Norway's $880 billion Government Pension Fund Global, Oslo, the world's largest sovereign wealth fund, said traditional global indexes are no longer an appropriate model on which to base its investments.
“A new framework for the management of the fund may facilitate a development where we as the management take greater responsibility by defining a tailor-made reference portfolio,” Yngve Slyngstad, the fund's CEO, said Monday in a speech in Oslo. The global indexes the fund currently follows don't “represent the best starting point,” Mr. Slyngstad said.
The sovereign wealth fund, which gets its capital from Norway's oil and gas wealth, is seeking to boost returns and expand into new asset classes. After getting its first capital infusion 18 years ago, the fund has steadily added risk, expanding into stocks in 1998, emerging markets in 2000 and real estate in 2011 to safeguard the wealth of Western Europe's largest oil exporter.
The fund, which owns 1.3% of the world's stocks, has missed a 4% real-return target since it started investing in the late 1990s. Since the establishment of Norges Bank Investment Management in 1998, the fund has had a real annual return of 3.75% and a nominal return of 5.83%, on average.
Global indexes have “tradability and liquidity” as their main criteria, Mr. Slyngstad said. The fund's strategic benchmark for equities is the FTSE Global All-Cap index, and it uses one made by Barclays Capital for bonds.
“Given that we don't have these liquidity returns and given that indices are created for macro consistency, we are saying explicitly that we are a different investor than the others and saying explicitly that we have a long-term horizon,” Mr. Slyngstad said. “Maybe we should consider the alternatives.”
“An obvious question is whether a greater share of the fund should be invested in less-liquid assets,” Mr. Slyngstad said. “Today, the fund's investment universe is restricted to public markets, with the exception of private real estate.” The proposed changes would be pushed through only after further analysis, Mr. Slyngstad said.
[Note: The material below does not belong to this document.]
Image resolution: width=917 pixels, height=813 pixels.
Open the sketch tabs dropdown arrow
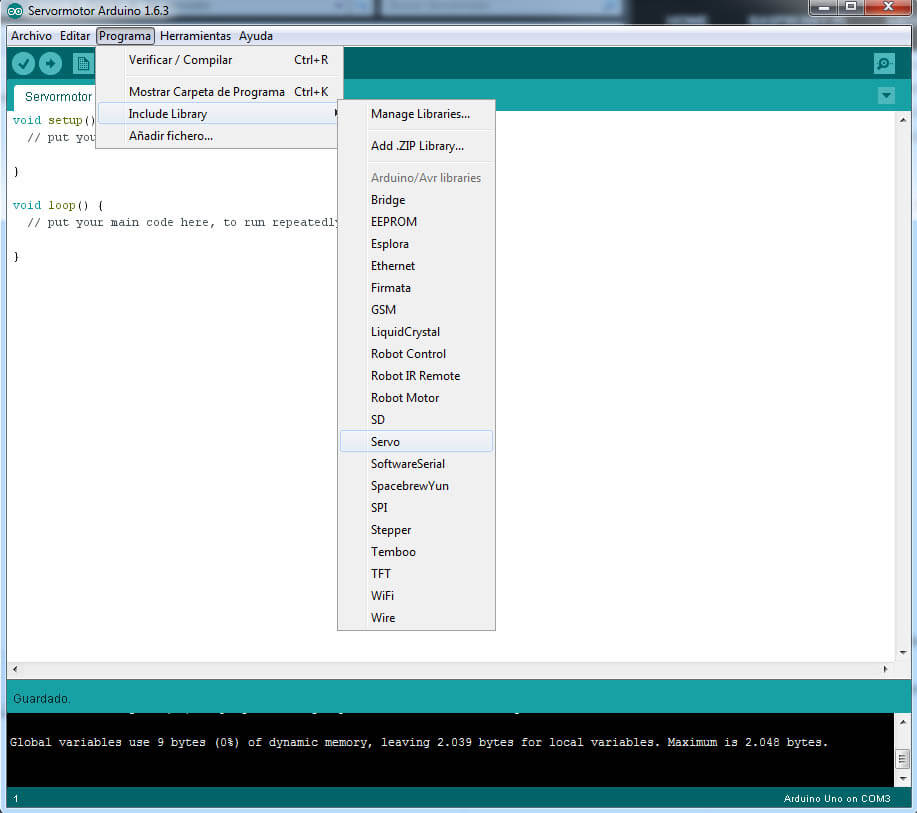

Norway's sovereign wealth fund is mandated by the government to hold about 60% in stocks, 35% in debt and 5% in real estate. It returned 192 billion kroner ($31 billion) last quarter, equivalent to 3.3%.
The fund is shifting its holdings to capture more of global growth and has steered investments away from Europe as emerging markets in Asia and South America increase their share of the world economy. It has weighted its bond portfolio according to gross domestic product, moving away from a market weighting to avoid nations with growing debt burdens.